Selma Miriam and Sam Stockwell at Bloodroot restaurant, 1977 or '78.
Selma Miriam and Sam Stockwell at Bloodroot restaurant, 1977 or ‘78. BLOODROOT RESTAURANT/USED WITH PERMISSION

These restaurants provided a way for women, historically barred from dining out without a male chaperone, to claim public space. But they also helped women to reclaim the kitchen, for their own nourishment and on their own terms. Rather than rejecting cooking for its patriarchal connotations, feminist restauranteurs crafted an egalitarian vision of fairly compensated, collective kitchen work, where dining enabled political organizing, collaboration, and pleasure.

These restaurants weren’t always focused on the food. At Susan B’s, a Chicago-based soup restaurant which was open from 1975 to 1991, one founder, when preparing for the grand opening, realized she didn’t actually know how to make soup. “It was about having a place where women could congregate and socialize and eat,” says Ketchum. “Soup was the vehicle.” Yet for other restaurants, such as Bloodroot, food was politics. For these women, vegetarian, locally sourced, ethnically diverse, and delicious food signified a connection to the earth and to each other. While they had different relationships to the pleasure and politics of eating, however, all feminist restaurateurs shared a critique of the service industry. Many were self-service, eliminating waitressing and tipping, practices that often lead to economic precarity and sexual harassment for women workers.

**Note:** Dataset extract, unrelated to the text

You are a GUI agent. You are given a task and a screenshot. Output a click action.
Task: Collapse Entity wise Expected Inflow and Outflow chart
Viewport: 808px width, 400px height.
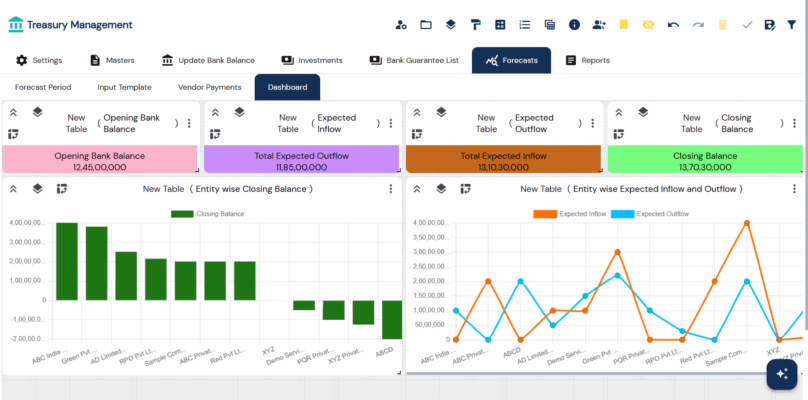(x=415, y=188)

In the always erratic restaurant industry, this commitment to radicalism was tough to sustain. White, straight women already faced barriers to obtaining credit; for lesbians and women of color, the financial hurdle was even higher. Meanwhile, maintaining political commitments to quality food, good working conditions, and accessible prices was an ongoing challenge. “It’s a triangle that’s really hard to balance,” says Ketchum. Burnout and infighting were a common result. All told, most feminist restaurants lasted less than two years.

By the 1990s, the number of feminist restaurants was in decline. The AIDs crisis devastated LGBTQ communities, and many lesbian women found themselves organizing with gay men, rather than with straight women. The landscape of American feminism was also changing, as the collectivist orientation of the ‘70s was replaced by a more individualistic, even capitalist, ethos. Today, most of the women’s and lesbian spaces that characterized that golden era, including feminist restaurants, bars, and bookstores, are closed.

A slice of Bloodroot's chocolate devastation cake.
A slice of Bloodroot’s chocolate devastation cake. BRAD L./USED WITH PERMISSION

Bloodroot, however, remains open, continuing to welcome customers with its political integrity, vegan quiches, and delicious chocolate devastation cake. It’s the latter menu item, a vegan sweet with a sourdough base, that has special meaning for Ketchum. When she turned in her bachelor’s thesis, which included research informed by Bloodroot’s Miriam and Furie, the two owners served her a slice of the famous cake.

In 2018, when Ketchum defended her PhD dissertation on feminist restaurants, she presented a roomful of examiners with her own version of the cake. It was an unusual move for an academic setting. The university, after all, has long been a target of feminist criticism, its hallowed halls full of the busts of white male scholars with little recognition of women whose domestic, emotional, and intellectual labor makes the institution run. For Ketchum, the move was obvious. “How can we talk about food without eating?” she asks. “So I cooked the cake, and I served it.”